Okuma metni
::::::::::

Kağıda “Vehbi amca, ben Almanya’da işçi idim. Türkiye’ye döndüm, işimi kurdum.
Paraya, işe ihtiyacım yok, akla ihtiyacım var. Kaç para istersen ödeyeceğim,
ellerinizden öperim” diye yazdım. Suzan Hanım okudu, tebessüm etti ve içeri
girdi. Vehbi Bey’in sesi duyuluyor. “Derhal al o delikanlıyı içeriye” girdim,
elini öptüm.
Vehbi Bey,
“benim aradığım aklı benden istiyorsun. Akıl sermayemden biraz veririm.
Almanya’da bulundum diyorsun. Ben aklı döviz karşılığı satarım ha” dedi,
gülüştük.
Sordu “Ne
istiyorsun?” “iyi bir iş adamı nasıl olur?” dediğimde “arkadaşlarım, dostlarım
için hazırladığım bir metin var, sana da veririm. Bundan sonra sende benim
ARKADAŞIMSIN” dedi. Önce özgeçmiş, sonra tavsiyeler yazılı.
1901
yılında Ankara’da Çoraklık Semtindeki yazlık evde doğdum. Babam Koçzade Hacı
Mustafa Efendi, annem Kütükçüzade Hacı Rıfat Efendinin kızı Fatma Hanım.
Öğrenimime dini eğitimle başladım. Hacı Bayram Camiinde, topal hocanın
mektebinde ilk dersimi aldım. Hacı Bayram Camii yanında kiralık bir evde
ilkokula başladım, okulu birincilikle bitirdim. Taç mektep denilen, Ankara
idadisini okudum. Babamın verdiği sermaye ile 16 yaşımda 1917 yılında ayakkabı
lastiği, şeker, kaşar peyniri satmak üzere bakkal dükkanı açtım. 25 yaşında
Koçzade Ahmet Vehbi KOÇ unvanı ile Ankara Ticaret Odasına kayıt yaptırdım. 1928
yılında da Ford Company temsilciliğini aldım. Bugünü anlatmaya gerek yok,
eserler ortada dedi.
Sordum,
“Bize tavsiyeniz nedir?”. “Sabah erken kalkar, sebebim Allah’la rabıta kurar,
mutlaka sabah namazımı kılar, yurtdışında olsam dahi cemaati kübra ile Cuma
namazını eda ederim. Esaslar detayda gizlidir. Her konuyu detayında incelerim.

::::::::::

Sağlanan veriler
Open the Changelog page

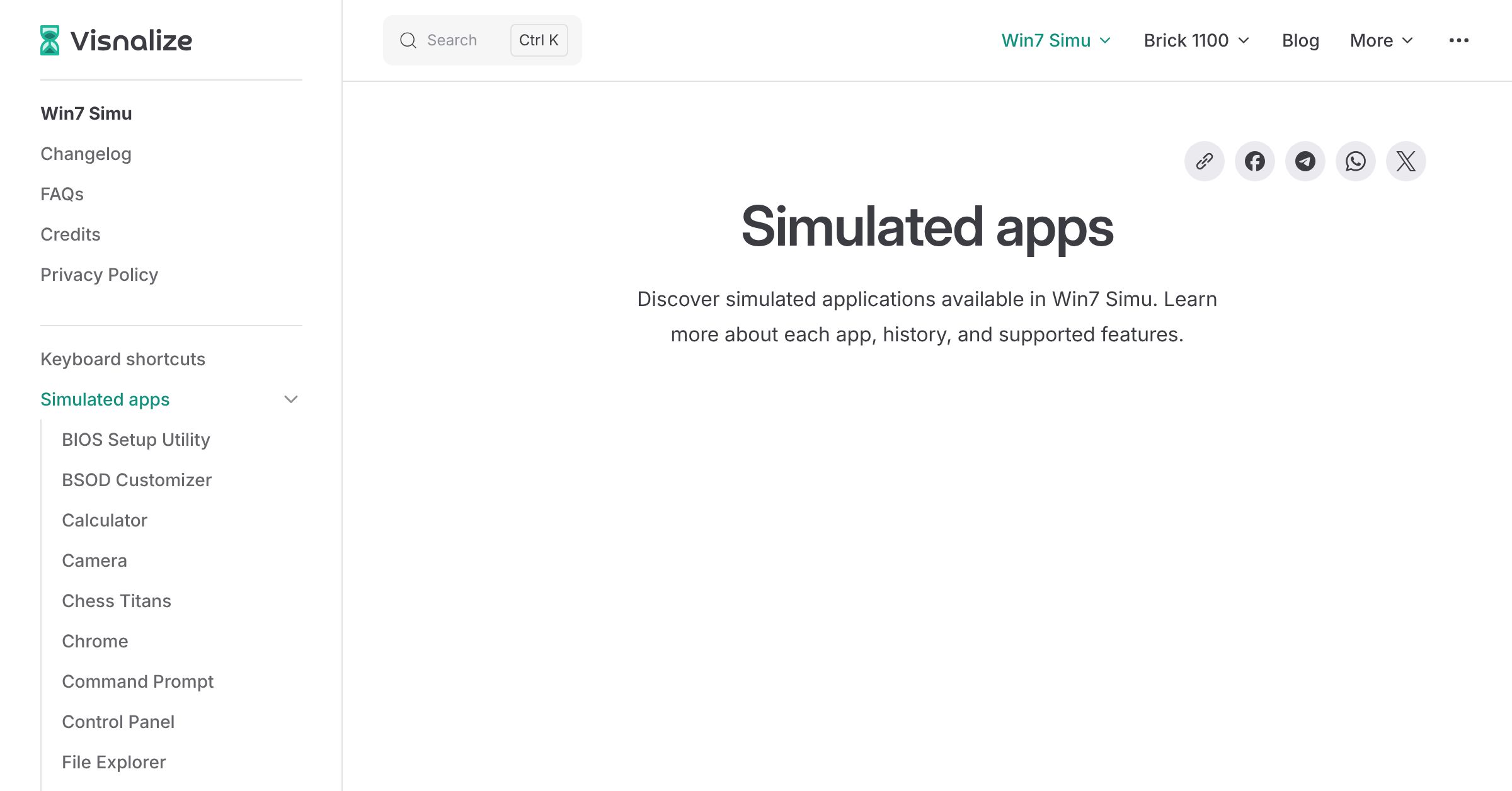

::::::::::

Yapacaklarınız
(a) Vehbi Koç ile yapılan görüşmeyi anlatan metne göre Vehbi Bey bakkal dükkanını hangi yıl açmıştır?
(b) Vehbi Koç ile yapılan görüşmeyi anlatan metni, kaldığı yerden devam ettirerek yazın.
Veriler, metinden bağımsız ayrı bir malzemedir.

Sırayla yanıtlar
(a) 1917 yılında, 16 yaşındayken açmıştır.

(b)
Çocuklarımın, aile bireylerimin tamamı ile yakından ilgilenir, tavsiye veya
tenkitlerimi kayda geçirmek üzere mektupla bildiririm. israf, lüks ve
şatafattan kaçınırım. Tasarrufa ehemmiyet veririm vs.”
Sonra beni
Koç Holding’in Genel Müdürlerinden Ahmet BİNBİR ve otomotiv grubunun başındaki
damadı Erdoğan GÖNÜL’e emanet etti. Ben, Amasyalı otomotiv sanayisini kurarak
Fiat 124 yakıt depolarını, saç akşamını üreten 27 yaşında 500 kişi çalıştıran
firma sahibi oldum sonra Amasyalı Soba Fabrikaları, TBMM ve Avrupa
Parlamentosu.
Vehbi
KOÇ’a ve ailesine vefa borcum var.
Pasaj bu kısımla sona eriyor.